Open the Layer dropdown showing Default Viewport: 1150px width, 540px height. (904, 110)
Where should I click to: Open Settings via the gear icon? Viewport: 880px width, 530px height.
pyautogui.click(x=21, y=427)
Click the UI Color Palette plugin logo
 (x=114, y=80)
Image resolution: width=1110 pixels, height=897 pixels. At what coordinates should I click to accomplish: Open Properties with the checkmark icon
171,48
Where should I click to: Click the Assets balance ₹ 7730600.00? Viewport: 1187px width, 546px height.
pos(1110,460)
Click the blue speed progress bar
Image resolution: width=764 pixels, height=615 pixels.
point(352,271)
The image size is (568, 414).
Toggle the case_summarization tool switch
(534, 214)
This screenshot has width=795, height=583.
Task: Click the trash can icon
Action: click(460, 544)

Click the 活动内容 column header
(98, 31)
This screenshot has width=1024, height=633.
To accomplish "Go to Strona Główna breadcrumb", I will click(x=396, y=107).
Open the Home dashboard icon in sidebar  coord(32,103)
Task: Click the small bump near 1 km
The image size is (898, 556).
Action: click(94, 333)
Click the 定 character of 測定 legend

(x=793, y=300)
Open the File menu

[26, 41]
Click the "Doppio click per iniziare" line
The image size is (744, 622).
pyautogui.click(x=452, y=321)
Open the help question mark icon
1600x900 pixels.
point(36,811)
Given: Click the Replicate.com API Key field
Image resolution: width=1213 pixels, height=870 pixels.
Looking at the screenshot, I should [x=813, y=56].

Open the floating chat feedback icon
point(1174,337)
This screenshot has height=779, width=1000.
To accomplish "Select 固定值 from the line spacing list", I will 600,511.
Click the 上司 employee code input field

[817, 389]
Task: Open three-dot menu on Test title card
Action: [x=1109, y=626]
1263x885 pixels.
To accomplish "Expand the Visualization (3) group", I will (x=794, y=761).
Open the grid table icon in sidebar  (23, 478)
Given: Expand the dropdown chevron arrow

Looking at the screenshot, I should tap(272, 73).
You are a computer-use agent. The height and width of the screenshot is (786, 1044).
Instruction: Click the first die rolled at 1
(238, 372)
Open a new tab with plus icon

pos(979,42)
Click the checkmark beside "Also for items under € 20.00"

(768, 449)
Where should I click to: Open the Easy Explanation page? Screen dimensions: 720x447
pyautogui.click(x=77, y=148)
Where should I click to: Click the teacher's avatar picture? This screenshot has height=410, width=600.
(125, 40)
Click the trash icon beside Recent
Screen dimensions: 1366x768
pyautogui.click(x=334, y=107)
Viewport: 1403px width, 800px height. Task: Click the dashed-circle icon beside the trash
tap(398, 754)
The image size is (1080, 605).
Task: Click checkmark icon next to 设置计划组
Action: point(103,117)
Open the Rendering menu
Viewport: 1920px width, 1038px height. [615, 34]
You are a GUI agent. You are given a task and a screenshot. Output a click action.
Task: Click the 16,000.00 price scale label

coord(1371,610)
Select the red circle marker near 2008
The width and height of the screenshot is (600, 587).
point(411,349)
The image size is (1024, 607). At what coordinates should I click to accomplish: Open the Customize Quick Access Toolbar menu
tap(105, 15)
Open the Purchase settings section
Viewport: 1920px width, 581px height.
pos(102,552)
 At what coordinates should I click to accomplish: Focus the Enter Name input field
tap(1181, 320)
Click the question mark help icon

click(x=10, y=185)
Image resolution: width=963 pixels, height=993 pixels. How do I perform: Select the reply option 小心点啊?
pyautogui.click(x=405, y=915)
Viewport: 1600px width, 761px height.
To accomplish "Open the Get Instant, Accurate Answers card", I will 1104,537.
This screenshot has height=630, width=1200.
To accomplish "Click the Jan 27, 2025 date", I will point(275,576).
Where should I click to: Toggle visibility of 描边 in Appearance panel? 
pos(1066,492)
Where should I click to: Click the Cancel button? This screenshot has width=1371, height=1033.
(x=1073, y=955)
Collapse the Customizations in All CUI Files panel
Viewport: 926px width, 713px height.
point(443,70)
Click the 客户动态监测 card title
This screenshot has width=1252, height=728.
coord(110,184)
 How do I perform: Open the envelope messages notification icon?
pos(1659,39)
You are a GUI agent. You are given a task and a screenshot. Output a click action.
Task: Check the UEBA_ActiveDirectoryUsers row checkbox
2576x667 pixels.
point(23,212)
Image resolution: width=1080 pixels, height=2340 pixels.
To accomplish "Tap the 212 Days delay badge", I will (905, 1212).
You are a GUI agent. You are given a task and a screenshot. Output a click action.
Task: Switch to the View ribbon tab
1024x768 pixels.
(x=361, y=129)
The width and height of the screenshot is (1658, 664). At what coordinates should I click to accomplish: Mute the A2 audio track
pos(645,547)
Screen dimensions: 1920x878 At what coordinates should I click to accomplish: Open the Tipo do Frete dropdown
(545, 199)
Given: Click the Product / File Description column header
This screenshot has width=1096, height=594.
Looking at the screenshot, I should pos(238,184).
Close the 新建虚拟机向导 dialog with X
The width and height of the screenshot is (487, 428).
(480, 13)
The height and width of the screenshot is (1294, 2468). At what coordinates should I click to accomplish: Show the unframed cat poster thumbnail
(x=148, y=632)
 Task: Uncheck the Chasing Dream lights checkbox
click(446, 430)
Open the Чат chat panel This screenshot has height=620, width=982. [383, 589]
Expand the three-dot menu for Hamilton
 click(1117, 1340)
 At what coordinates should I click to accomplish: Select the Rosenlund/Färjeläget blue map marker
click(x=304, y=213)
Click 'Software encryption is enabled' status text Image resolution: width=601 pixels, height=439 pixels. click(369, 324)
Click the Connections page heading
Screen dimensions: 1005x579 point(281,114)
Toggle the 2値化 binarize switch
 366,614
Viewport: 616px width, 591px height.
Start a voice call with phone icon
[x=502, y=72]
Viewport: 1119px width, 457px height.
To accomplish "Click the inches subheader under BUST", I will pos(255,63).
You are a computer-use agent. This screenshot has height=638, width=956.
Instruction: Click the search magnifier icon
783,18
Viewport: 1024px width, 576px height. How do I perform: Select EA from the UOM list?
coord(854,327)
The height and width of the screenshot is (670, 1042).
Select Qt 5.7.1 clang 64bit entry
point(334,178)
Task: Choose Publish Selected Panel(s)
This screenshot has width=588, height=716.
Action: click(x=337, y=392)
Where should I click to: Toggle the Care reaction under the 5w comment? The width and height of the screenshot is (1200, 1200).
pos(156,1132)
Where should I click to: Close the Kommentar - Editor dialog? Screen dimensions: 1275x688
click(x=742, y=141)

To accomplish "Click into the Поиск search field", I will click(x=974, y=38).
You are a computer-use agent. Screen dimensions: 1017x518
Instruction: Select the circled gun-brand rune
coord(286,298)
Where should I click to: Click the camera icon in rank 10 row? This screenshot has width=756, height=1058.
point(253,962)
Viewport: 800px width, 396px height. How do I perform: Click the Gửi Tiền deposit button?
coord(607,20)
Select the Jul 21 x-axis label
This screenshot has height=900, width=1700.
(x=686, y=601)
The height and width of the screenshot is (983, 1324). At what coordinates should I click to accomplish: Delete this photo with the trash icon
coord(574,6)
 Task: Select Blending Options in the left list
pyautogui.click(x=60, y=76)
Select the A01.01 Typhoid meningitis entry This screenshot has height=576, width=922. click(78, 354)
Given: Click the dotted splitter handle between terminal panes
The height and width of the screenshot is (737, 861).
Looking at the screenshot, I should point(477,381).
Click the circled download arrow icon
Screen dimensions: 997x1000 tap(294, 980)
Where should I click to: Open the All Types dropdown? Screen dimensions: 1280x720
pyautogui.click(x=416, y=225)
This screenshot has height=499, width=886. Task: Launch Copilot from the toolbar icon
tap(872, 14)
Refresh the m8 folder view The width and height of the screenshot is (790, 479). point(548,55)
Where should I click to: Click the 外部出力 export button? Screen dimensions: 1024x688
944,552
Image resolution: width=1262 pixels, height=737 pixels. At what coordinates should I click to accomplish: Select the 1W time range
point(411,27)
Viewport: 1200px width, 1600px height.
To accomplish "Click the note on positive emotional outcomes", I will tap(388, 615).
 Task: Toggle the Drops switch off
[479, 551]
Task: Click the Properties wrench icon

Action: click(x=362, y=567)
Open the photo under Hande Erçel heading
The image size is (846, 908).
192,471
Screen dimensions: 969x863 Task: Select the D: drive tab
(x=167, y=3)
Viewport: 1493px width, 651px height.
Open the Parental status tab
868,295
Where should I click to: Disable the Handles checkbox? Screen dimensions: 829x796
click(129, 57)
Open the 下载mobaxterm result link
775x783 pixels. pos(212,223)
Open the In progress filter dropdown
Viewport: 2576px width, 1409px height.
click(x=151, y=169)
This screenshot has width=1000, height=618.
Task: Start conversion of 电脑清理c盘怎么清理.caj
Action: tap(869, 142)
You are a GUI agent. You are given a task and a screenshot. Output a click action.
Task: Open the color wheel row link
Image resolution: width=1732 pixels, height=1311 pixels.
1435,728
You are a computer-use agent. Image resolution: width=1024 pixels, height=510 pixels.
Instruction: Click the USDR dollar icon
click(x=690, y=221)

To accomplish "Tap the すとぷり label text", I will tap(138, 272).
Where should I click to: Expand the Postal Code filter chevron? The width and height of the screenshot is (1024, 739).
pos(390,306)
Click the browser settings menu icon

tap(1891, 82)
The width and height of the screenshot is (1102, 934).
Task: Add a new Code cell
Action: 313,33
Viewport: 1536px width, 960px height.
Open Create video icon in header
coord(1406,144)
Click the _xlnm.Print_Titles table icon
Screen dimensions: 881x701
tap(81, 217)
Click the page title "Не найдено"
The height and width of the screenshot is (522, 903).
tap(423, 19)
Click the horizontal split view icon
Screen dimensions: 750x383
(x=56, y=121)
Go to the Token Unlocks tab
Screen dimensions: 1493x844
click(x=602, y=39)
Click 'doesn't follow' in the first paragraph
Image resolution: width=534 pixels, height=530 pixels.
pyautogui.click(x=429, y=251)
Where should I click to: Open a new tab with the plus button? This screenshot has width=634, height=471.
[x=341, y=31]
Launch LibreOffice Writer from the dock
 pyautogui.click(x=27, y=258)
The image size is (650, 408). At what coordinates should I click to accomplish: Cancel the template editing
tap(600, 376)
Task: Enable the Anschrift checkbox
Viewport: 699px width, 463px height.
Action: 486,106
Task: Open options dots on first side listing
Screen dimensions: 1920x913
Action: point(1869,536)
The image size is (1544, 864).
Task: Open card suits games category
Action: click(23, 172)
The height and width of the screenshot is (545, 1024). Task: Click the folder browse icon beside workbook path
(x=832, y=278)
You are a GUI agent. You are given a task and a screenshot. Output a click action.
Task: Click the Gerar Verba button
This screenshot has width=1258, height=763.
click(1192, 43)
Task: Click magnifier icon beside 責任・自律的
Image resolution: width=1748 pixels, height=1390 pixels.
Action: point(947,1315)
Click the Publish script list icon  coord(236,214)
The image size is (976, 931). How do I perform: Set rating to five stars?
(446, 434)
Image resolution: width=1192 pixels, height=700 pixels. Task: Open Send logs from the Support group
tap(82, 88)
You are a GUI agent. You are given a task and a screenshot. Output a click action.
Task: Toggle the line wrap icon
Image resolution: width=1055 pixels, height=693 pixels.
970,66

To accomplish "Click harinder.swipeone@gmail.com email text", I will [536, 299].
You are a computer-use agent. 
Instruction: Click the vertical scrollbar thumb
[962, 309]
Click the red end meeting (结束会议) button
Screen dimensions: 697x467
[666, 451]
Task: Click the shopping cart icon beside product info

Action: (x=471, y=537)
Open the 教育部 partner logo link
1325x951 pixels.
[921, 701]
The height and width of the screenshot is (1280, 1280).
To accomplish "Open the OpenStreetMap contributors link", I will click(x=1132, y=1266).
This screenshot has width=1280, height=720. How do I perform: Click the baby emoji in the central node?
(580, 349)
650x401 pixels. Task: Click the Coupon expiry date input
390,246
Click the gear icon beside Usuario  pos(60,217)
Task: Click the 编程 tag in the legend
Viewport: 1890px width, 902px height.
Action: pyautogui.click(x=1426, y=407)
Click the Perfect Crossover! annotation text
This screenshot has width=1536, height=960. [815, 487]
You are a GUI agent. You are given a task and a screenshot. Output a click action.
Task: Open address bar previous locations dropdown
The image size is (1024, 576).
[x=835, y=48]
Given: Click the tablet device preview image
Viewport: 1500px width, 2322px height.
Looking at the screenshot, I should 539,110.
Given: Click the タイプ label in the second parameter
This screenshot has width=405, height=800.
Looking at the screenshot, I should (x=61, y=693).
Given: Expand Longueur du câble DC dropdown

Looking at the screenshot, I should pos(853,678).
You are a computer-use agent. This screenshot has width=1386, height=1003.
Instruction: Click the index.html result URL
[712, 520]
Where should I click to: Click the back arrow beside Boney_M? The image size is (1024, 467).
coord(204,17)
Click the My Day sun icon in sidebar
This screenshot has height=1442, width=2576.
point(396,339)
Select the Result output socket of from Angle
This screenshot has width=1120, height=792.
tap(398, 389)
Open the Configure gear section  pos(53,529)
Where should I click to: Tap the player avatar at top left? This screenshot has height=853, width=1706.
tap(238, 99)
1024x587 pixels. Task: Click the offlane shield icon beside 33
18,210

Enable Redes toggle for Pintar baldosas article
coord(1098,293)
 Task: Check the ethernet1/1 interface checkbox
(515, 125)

* * * * *

◆ INSTRUCTIONS FOR THE TASK: A word-for-word copy of the lines above from the one with "1325x951 pixels." through the one with "Open the Configure", inclusive, is the only output wanted.

◆ OUTPUT FOR THIS EXERCISE:
1325x951 pixels.
[921, 701]
The height and width of the screenshot is (1280, 1280).
To accomplish "Open the OpenStreetMap contributors link", I will click(x=1132, y=1266).
This screenshot has width=1280, height=720. How do I perform: Click the baby emoji in the central node?
(580, 349)
650x401 pixels. Task: Click the Coupon expiry date input
390,246
Click the gear icon beside Usuario  pos(60,217)
Task: Click the 编程 tag in the legend
Viewport: 1890px width, 902px height.
Action: pyautogui.click(x=1426, y=407)
Click the Perfect Crossover! annotation text
This screenshot has width=1536, height=960. [815, 487]
You are a GUI agent. You are given a task and a screenshot. Output a click action.
Task: Open address bar previous locations dropdown
The image size is (1024, 576).
[x=835, y=48]
Given: Click the tablet device preview image
Viewport: 1500px width, 2322px height.
Looking at the screenshot, I should 539,110.
Given: Click the タイプ label in the second parameter
This screenshot has width=405, height=800.
Looking at the screenshot, I should (x=61, y=693).
Given: Expand Longueur du câble DC dropdown

Looking at the screenshot, I should pos(853,678).
You are a computer-use agent. This screenshot has width=1386, height=1003.
Instruction: Click the index.html result URL
[712, 520]
Where should I click to: Click the back arrow beside Boney_M? The image size is (1024, 467).
coord(204,17)
Click the My Day sun icon in sidebar
This screenshot has height=1442, width=2576.
point(396,339)
Select the Result output socket of from Angle
This screenshot has width=1120, height=792.
tap(398, 389)
Open the Configure gear section  pos(53,529)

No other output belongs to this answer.